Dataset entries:
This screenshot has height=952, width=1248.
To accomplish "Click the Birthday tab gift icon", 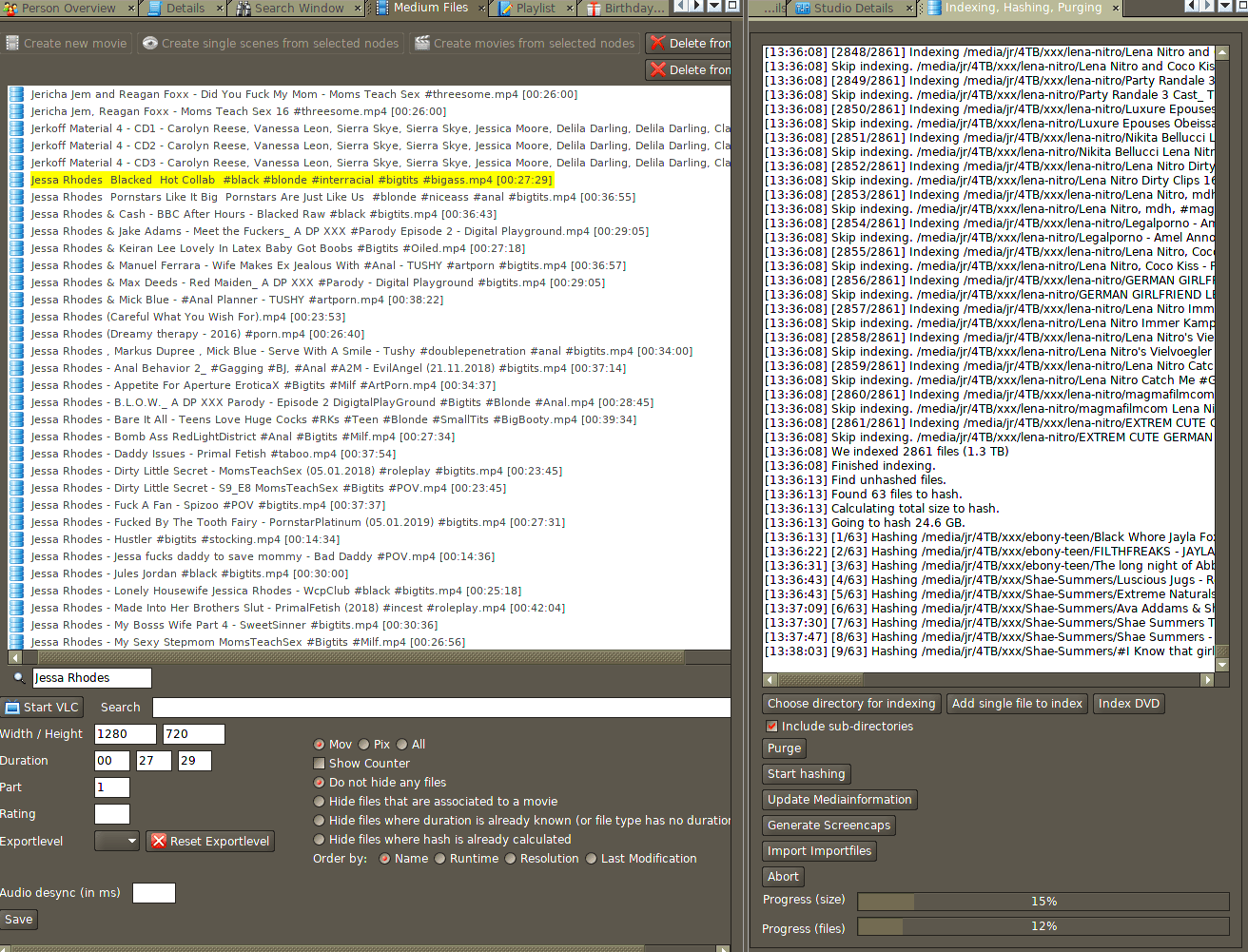I will click(x=594, y=8).
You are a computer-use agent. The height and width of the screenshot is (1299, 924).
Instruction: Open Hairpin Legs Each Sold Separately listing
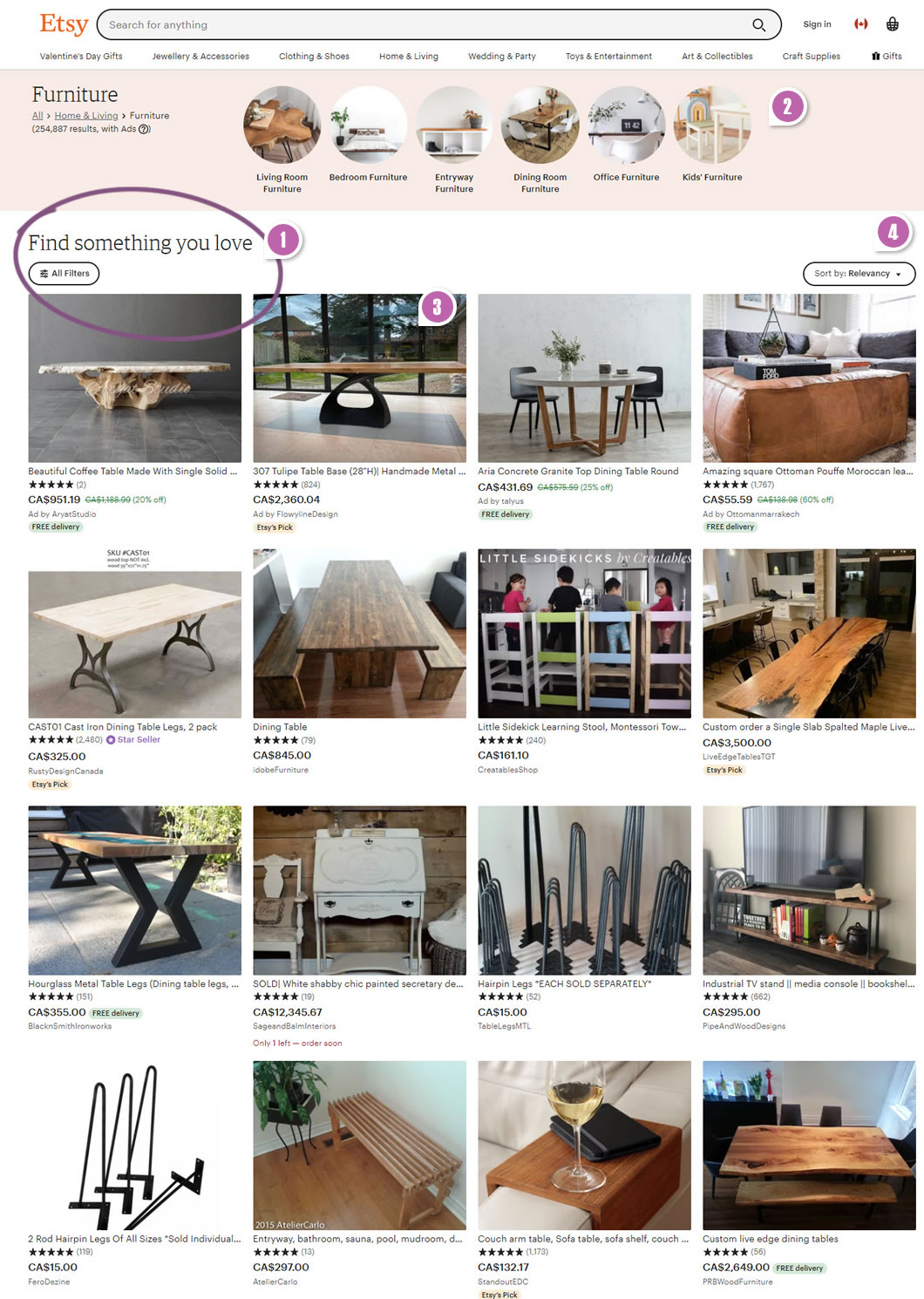point(584,890)
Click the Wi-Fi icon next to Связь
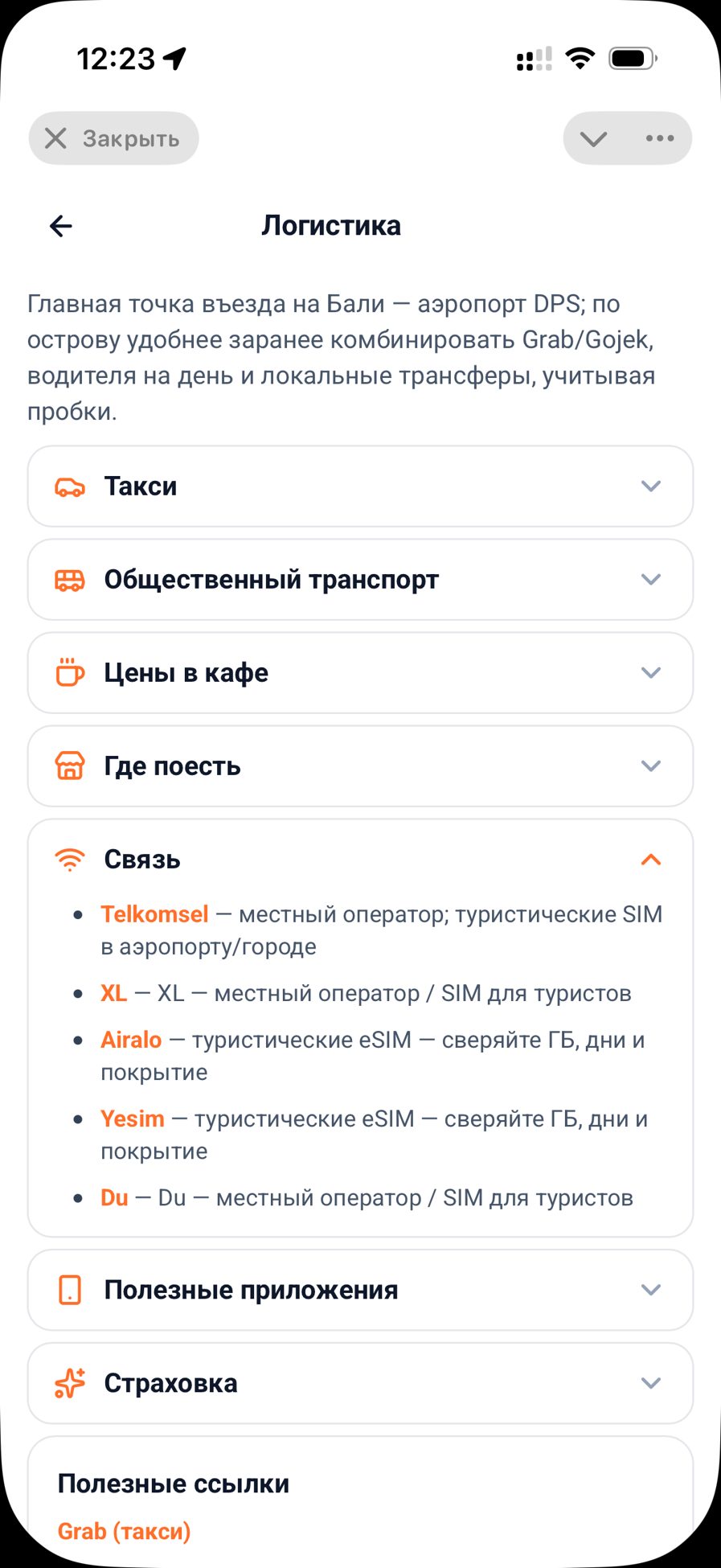This screenshot has width=721, height=1568. point(70,860)
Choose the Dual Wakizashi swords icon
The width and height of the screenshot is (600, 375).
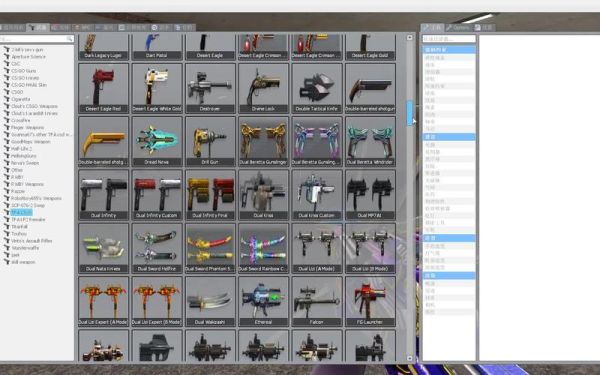pos(210,302)
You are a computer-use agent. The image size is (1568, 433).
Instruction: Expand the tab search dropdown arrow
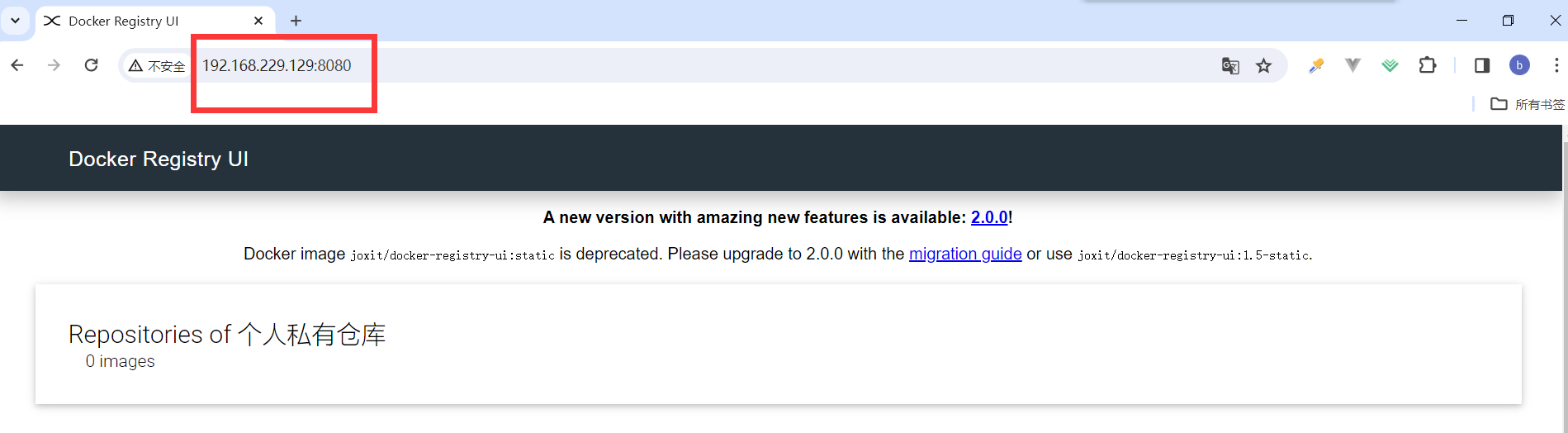pos(15,21)
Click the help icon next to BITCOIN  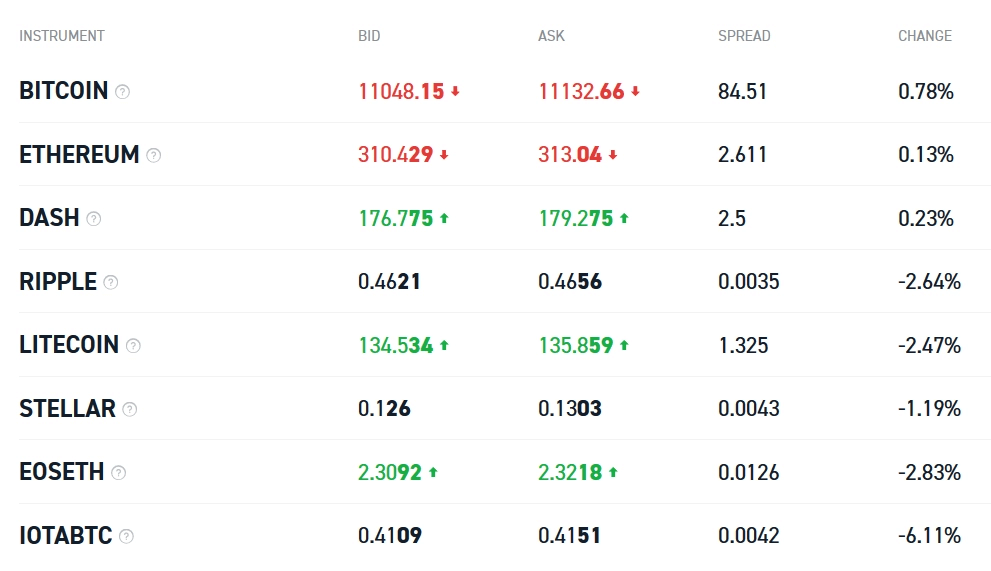122,92
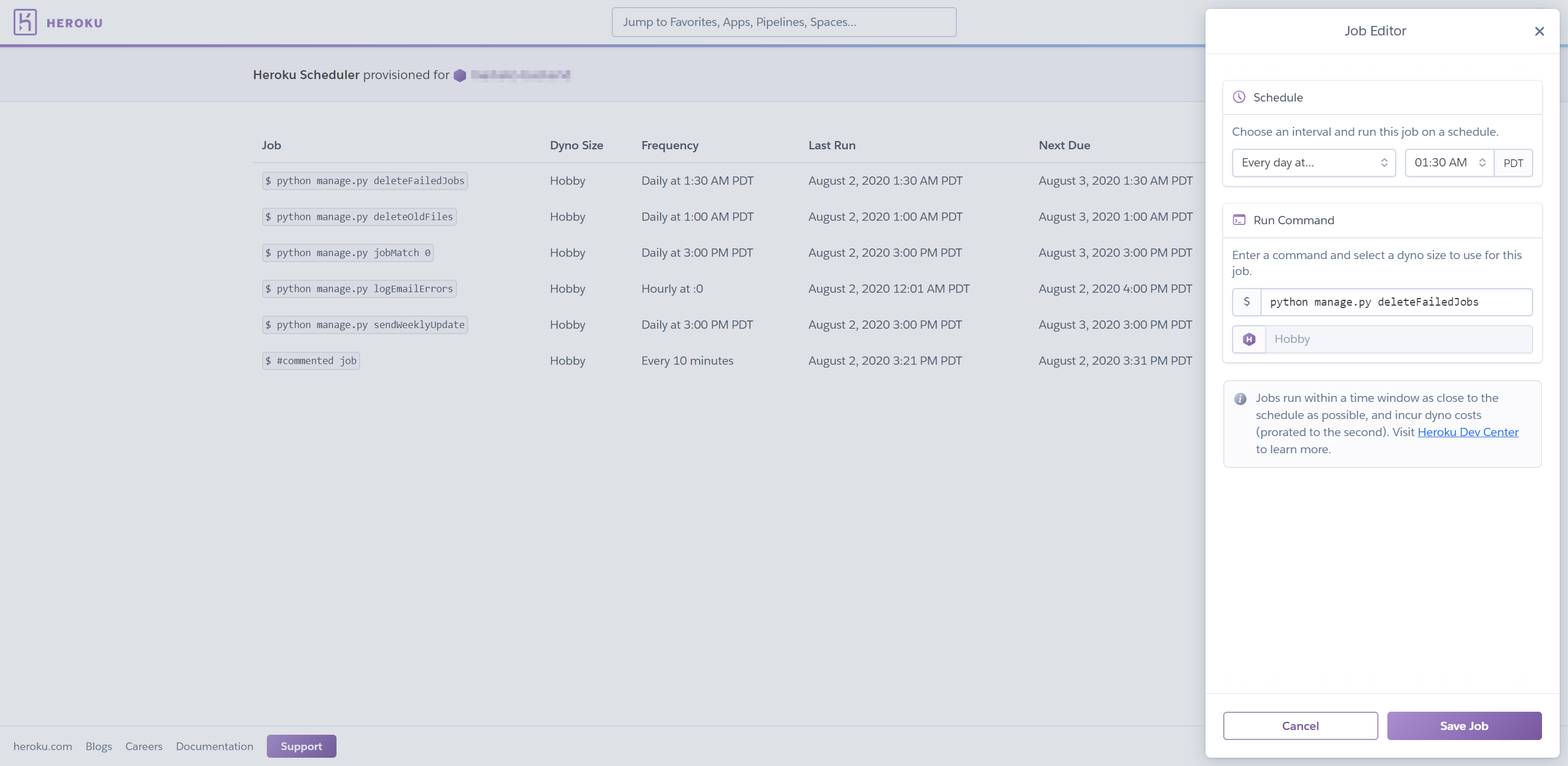This screenshot has height=766, width=1568.
Task: Click the search bar Jump to Favorites icon
Action: pyautogui.click(x=783, y=21)
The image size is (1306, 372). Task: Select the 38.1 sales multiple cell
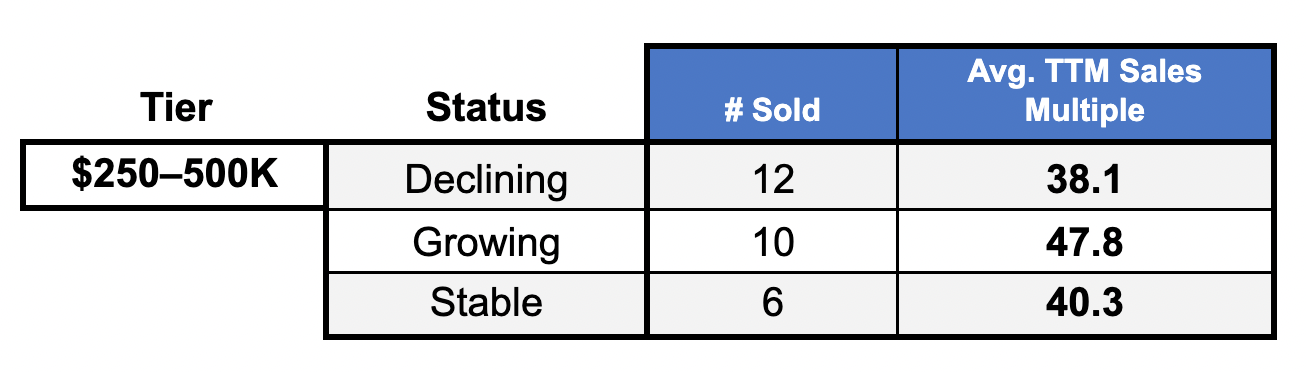click(1085, 180)
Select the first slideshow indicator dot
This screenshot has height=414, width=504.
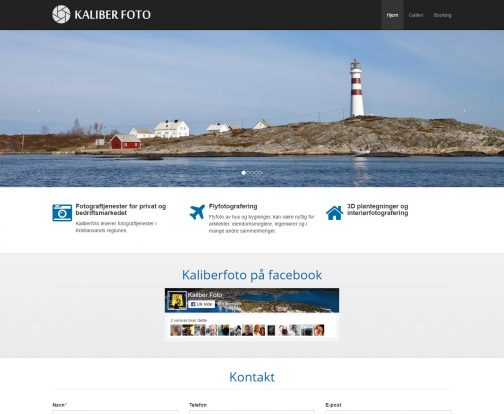pos(243,173)
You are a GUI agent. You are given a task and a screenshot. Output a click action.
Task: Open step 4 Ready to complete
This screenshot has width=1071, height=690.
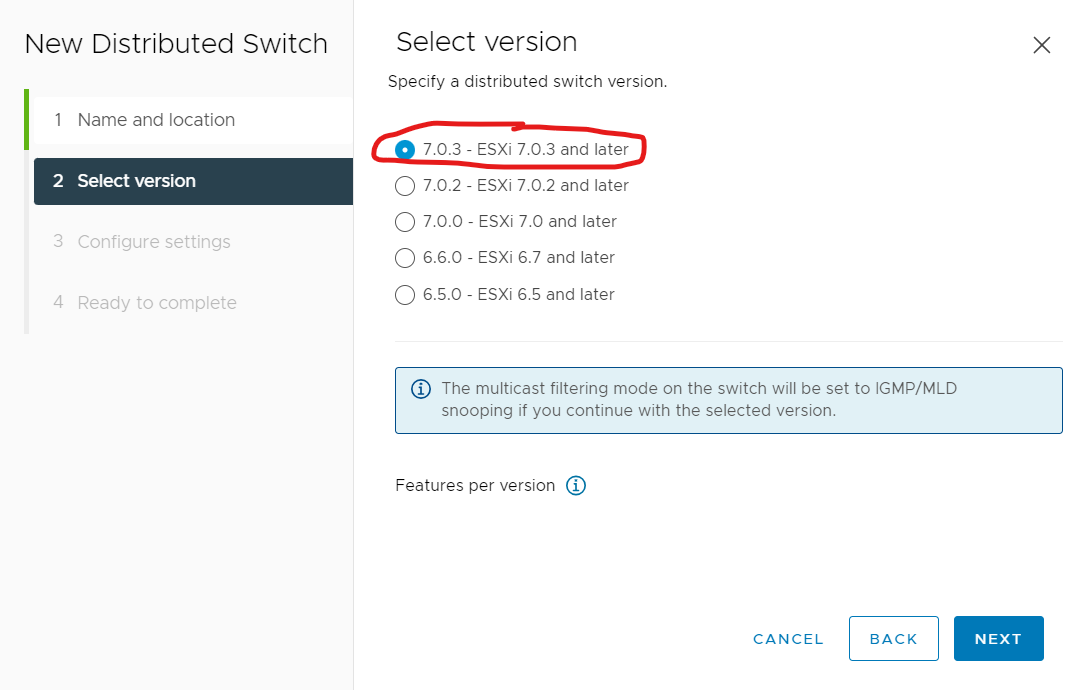tap(193, 303)

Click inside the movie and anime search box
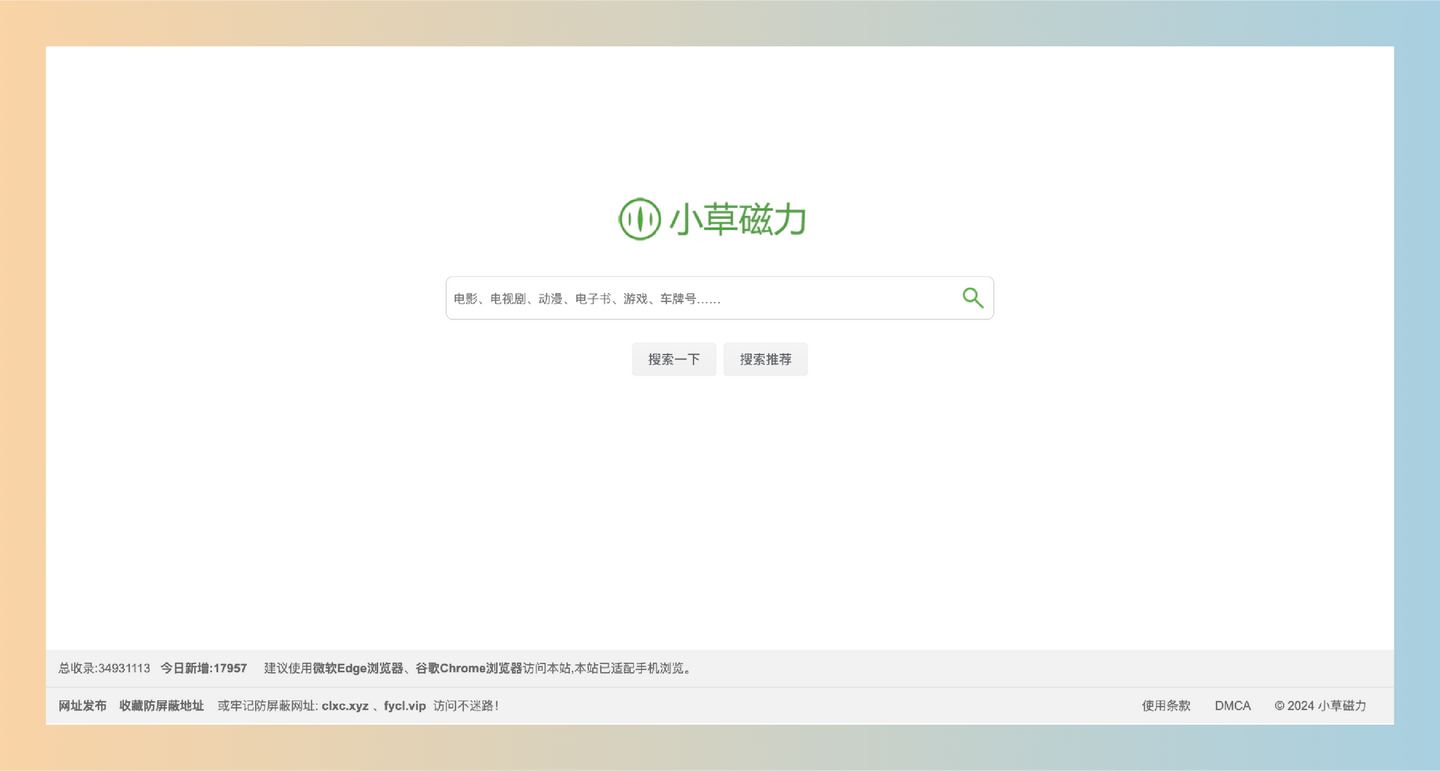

◆ Task prompt ◆
Where the line containing "The image size is (1306, 372)." appears in the data above, begin there and output every line through the last, exactly and without pictures.

◆ Answer area ◆
The image size is (1306, 372). Task: Select the 38.1 sales multiple cell
click(1085, 180)
Select the first slideshow indicator dot
This screenshot has height=414, width=504.
pos(243,173)
You are a GUI agent. You are given a task and a screenshot. Output a click action.
Task: Open step 4 Ready to complete
This screenshot has width=1071, height=690.
tap(193, 303)

Click inside the movie and anime search box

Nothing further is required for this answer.